■ Task prompt ■
In the post on Thoth's prophecy, which ancient Egyptian god is Hermes Trismegistus said to be the Greek version of?

■ Excerpt ■
Monday, May 11, 2020

Thoth's Prophecy for our Times

We live at a crossroads today. There is no doubt about it. We all feel it. We all know it. But it is not the first time that humankind has stood at such a crossroad. The situation we face today has been anticipated and written about in many ancient traditions. Among those writings are the Hermetic texts of Greece and Egypt, written in the second century or earlier by the teacher Hermes Trismegistus, who was the Greek version of the ancient Egyptian god Thoth. In the Hermetica are many dialogues between Thoth/Hermes and many pupils of his. In one dialogue with Asclepius, a certain lament is presented. It is a prophecy in which Egypt seems to serve as a metaphor for the entire world. It is a prophecy that very much speaks to the world we live in today.

Speaking to Asclepius, to paraphrase Thoth, the dialogue goes something like this: Do you know, Asclepius, that Egypt (the world) is an image of heaven? Or more precisely, all the operations and powers that rule and work in heaven are present on the earth below. Yet, since it is fitting that wise men should have knowledge of all events before they come to pass, you must not be left in ignorance of what I now must tell you.

There will come a time when it will have been in vain that the Egyptians have honored the godhead with heartfelt piety and service. And all our holy worship will be fruitless and ineffectual. The gods will return from earth to heaven. Egypt will be forsaken. And the land that once was the home of religion will be left desolate, bereft of the presence of its deities.

Oh Egypt, Egypt, of thy religion, nothing will remain but an empty tale which thine own children in a times to come will not believe. Nothing will be left but graven words. Only the stones will tell of thy piety.

In that day, men will be weary of life. They will cease to think the universe worthy of wonder and worship. They will no longer love this world around us – this incomparable work of God – this glorious structure which He has built – this sum of good made up of many diverse forms – this instrument whereby the will of God operates in that which He has made, ungrudgingly, favoring man's welfare – this combination and accumulation of all of the manifold things that call forth the veneration, praise, and love of the beholder. Darkness will be preferred to light. And death will be thought more profitable than life. No one will raise his eyes to heaven. The pious will be deemed insane, the impious wise. The madman will be thought a brave man, and the wicked will be esteemed as good.

As for the soul and the belief that it is immortal by nature or may hope to attain to immortality, all this they will mock, and even persuade themselves that it is false. No word of reverence or piety, no utterance worthy of heaven will be heard or believed. And so the gods will depart from mankind, and only evil angels will remain to mingle with men and drive the poor wretches into all manner of reckless crime – into wars and robbery, and frauds, and all things hostile to the nature of the soul.


Then will the earth tremble, and the sea bear no ships. Heaven will not support the stars in their orbits. All voices of the gods will be forced into silence. The fruits of the earth will rot. The soil will turn barren. And the very air will sicken with stagnation. All things will be disordered and awry. All good will disappear.

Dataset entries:
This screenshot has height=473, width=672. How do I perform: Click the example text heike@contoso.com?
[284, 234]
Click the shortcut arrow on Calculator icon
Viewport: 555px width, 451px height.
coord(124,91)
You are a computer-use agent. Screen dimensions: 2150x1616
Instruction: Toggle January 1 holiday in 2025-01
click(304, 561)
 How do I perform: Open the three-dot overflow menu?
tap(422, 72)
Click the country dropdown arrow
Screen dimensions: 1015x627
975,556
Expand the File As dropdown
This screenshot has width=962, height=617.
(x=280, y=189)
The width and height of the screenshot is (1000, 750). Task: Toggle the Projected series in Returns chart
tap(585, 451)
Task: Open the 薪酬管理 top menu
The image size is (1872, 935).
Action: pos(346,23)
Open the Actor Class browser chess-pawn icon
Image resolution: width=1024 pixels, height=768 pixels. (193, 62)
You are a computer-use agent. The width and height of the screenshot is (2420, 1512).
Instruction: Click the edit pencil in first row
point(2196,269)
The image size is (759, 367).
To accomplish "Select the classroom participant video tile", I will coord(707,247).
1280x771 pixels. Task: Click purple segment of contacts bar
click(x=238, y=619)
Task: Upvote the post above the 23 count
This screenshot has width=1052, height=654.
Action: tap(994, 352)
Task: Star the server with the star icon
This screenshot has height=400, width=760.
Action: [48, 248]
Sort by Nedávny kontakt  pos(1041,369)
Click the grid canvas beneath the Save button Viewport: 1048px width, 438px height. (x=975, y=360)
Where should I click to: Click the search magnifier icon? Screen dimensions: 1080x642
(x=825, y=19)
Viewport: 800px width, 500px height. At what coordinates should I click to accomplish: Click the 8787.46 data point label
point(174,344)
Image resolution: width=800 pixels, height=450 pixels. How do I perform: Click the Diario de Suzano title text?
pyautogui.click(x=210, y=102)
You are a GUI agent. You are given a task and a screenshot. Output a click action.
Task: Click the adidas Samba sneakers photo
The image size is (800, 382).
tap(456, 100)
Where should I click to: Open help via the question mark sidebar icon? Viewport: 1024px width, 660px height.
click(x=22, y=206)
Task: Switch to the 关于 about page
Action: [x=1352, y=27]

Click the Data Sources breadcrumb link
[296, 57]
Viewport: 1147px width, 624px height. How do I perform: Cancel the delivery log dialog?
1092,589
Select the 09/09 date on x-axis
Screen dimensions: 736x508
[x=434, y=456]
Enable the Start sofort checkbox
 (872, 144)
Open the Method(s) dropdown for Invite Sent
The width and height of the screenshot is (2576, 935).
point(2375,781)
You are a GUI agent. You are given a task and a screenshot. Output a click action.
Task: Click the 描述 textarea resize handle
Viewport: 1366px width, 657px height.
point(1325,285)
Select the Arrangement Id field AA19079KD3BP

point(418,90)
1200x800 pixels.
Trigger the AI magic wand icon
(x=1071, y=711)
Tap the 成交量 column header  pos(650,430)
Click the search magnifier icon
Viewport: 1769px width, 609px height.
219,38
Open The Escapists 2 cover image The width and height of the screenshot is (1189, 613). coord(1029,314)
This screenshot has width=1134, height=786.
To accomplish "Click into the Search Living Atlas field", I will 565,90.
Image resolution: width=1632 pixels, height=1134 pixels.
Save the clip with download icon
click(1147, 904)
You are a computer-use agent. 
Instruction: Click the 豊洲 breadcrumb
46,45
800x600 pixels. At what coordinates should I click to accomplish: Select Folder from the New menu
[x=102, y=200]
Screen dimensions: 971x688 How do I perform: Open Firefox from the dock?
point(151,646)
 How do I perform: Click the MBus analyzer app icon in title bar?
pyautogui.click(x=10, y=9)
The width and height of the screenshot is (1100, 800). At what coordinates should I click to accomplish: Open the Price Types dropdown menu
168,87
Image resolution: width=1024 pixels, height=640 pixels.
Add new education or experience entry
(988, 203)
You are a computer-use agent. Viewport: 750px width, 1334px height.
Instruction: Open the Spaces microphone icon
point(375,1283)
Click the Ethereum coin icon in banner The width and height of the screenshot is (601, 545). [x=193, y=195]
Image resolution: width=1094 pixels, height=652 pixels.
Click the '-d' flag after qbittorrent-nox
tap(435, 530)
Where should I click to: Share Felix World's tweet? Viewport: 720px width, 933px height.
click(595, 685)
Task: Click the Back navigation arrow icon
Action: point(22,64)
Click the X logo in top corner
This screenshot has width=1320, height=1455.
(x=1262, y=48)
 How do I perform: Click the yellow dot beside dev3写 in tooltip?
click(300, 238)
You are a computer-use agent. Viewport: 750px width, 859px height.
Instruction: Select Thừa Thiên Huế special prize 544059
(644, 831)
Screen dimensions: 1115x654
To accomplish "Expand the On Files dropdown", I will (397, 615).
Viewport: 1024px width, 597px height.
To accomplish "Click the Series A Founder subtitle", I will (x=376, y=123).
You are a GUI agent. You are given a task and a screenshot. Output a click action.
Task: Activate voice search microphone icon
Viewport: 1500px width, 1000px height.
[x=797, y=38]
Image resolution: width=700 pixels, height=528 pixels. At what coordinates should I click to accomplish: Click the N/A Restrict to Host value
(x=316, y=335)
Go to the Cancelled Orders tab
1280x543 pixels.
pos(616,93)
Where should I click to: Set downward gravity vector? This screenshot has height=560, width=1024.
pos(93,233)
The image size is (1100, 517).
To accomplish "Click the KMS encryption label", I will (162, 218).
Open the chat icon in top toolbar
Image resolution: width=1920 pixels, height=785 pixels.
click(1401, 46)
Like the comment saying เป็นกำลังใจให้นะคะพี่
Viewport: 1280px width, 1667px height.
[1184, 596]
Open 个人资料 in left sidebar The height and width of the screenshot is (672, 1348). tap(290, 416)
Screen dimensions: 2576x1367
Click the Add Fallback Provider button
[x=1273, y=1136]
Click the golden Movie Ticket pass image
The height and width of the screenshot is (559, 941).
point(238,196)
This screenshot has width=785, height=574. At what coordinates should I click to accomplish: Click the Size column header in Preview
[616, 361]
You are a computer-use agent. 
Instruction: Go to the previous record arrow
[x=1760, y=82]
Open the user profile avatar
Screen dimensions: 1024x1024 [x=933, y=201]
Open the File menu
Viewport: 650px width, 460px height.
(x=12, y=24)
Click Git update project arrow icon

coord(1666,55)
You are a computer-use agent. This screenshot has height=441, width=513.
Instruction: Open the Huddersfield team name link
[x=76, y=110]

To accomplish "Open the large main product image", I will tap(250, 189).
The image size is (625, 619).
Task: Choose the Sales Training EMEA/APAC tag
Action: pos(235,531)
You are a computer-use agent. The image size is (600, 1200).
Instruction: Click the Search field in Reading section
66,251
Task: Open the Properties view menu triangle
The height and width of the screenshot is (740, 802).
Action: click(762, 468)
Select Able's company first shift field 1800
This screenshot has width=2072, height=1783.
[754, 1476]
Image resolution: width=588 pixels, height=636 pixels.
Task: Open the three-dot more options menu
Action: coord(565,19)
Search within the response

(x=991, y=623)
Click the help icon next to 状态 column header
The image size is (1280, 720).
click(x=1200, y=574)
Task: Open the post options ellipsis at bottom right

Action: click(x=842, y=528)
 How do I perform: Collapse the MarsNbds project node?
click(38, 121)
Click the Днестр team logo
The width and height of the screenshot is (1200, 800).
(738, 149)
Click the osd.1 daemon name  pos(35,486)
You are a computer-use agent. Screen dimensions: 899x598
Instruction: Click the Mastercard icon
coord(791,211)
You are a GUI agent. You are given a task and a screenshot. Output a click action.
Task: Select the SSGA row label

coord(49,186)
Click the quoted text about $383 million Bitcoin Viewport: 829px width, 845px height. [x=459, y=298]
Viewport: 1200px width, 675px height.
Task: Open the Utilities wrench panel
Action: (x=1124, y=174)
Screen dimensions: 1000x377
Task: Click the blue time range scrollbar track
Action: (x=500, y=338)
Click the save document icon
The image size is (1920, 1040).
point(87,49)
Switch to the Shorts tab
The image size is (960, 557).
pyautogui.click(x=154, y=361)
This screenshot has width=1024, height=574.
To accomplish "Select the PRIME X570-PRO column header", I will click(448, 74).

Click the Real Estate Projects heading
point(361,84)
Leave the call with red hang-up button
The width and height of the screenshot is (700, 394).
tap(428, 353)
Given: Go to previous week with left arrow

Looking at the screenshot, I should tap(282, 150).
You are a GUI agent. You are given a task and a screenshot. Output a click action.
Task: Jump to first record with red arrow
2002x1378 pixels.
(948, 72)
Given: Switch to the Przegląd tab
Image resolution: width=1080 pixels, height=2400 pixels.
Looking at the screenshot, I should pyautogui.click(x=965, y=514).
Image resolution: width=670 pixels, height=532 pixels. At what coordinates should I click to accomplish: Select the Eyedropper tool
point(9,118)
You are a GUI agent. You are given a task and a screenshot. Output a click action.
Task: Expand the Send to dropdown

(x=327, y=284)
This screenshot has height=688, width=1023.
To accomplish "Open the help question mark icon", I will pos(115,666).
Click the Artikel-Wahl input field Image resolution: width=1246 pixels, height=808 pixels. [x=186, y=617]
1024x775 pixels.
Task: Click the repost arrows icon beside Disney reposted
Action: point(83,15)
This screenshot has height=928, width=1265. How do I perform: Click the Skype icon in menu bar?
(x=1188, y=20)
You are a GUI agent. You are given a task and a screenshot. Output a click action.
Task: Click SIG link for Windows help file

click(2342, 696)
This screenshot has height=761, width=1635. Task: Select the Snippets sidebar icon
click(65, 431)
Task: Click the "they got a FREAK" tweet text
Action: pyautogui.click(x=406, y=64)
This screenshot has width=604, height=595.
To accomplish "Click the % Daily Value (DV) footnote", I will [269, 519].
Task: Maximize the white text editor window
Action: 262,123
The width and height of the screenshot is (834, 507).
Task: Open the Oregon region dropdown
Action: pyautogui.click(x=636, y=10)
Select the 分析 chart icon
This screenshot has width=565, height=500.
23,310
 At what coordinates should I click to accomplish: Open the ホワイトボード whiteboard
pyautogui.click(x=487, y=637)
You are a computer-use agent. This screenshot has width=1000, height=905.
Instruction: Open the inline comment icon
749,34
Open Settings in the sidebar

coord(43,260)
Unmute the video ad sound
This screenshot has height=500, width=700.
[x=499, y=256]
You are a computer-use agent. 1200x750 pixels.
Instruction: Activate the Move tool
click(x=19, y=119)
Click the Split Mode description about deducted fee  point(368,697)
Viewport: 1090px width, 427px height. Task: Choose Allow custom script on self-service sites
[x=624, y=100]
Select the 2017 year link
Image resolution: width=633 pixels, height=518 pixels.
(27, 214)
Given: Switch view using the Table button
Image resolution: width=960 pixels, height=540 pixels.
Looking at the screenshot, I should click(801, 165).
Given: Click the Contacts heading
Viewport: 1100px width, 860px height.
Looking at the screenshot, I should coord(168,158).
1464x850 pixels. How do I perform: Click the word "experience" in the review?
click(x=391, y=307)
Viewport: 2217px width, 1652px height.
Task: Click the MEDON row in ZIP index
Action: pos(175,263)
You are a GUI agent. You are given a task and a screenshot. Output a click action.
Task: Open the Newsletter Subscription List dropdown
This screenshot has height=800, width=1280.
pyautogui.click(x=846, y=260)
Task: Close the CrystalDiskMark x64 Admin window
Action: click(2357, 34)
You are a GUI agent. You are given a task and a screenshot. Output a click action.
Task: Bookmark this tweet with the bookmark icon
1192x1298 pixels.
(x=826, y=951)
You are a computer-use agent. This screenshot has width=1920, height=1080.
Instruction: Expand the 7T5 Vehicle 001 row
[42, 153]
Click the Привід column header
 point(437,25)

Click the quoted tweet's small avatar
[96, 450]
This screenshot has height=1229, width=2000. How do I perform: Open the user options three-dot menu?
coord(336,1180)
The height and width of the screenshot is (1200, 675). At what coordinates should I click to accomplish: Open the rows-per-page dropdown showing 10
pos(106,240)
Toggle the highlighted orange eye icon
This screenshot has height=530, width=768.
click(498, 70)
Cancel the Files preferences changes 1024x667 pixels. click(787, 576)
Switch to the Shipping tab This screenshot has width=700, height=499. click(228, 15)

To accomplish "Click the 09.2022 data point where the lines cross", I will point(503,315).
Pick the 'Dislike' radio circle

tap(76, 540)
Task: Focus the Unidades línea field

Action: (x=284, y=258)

■ Response to the exercise ■
Thoth